What you should do:
Would you retype, word for word, the line with "Task: Open the www.pcmag.com link" and each line after it to the end of the entries below, leaving the pictures out?

Items from a dataset
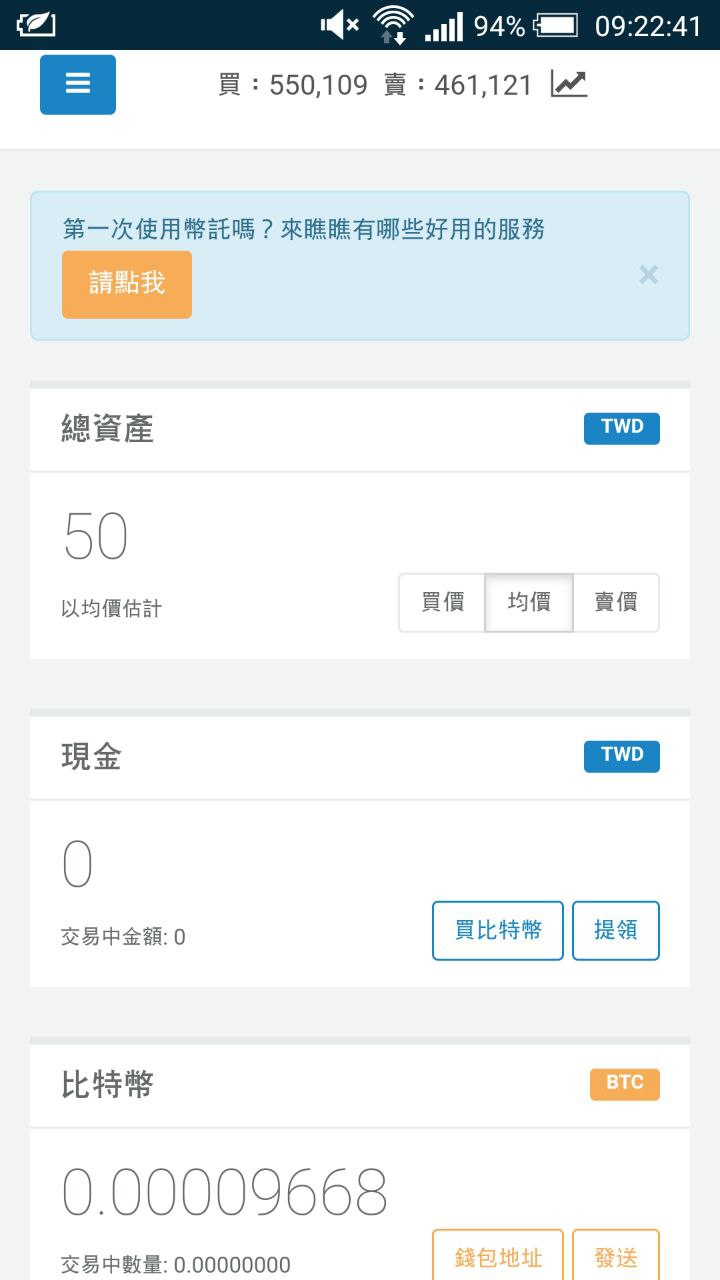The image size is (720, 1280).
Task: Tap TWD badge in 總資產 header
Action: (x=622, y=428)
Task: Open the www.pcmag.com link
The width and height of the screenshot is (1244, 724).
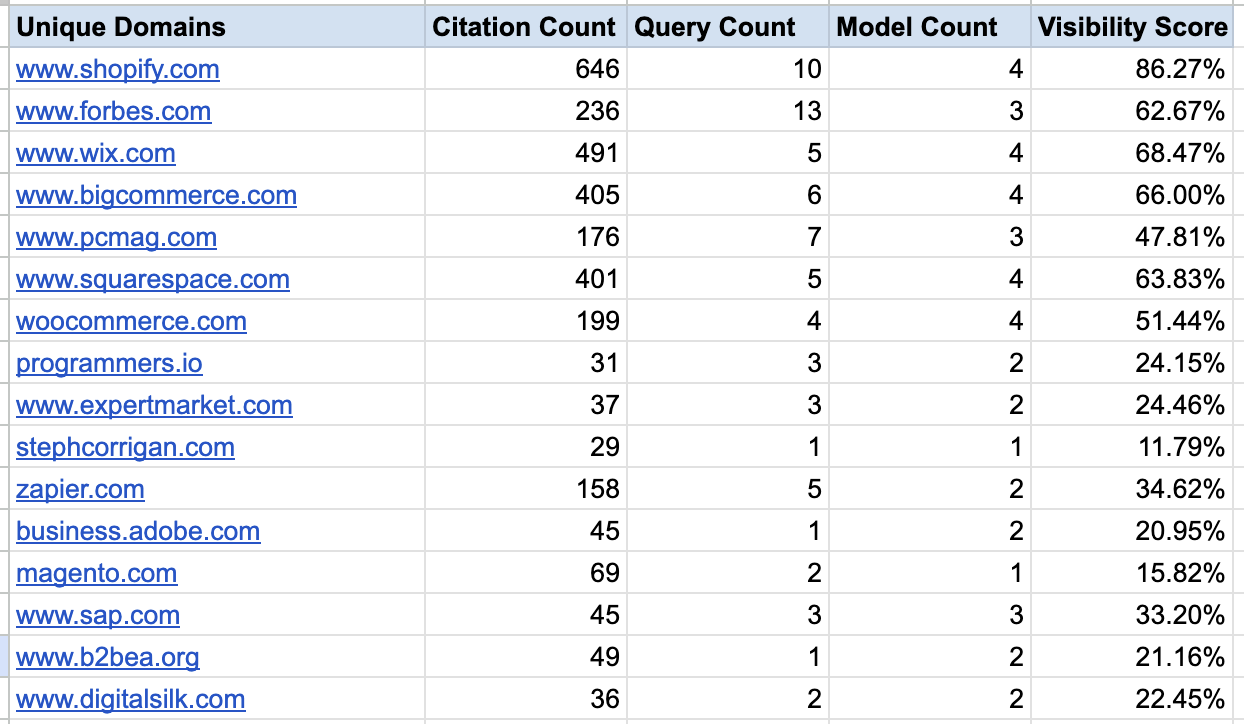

Result of this exercise:
Task: Open the www.pcmag.com link
The width and height of the screenshot is (1244, 724).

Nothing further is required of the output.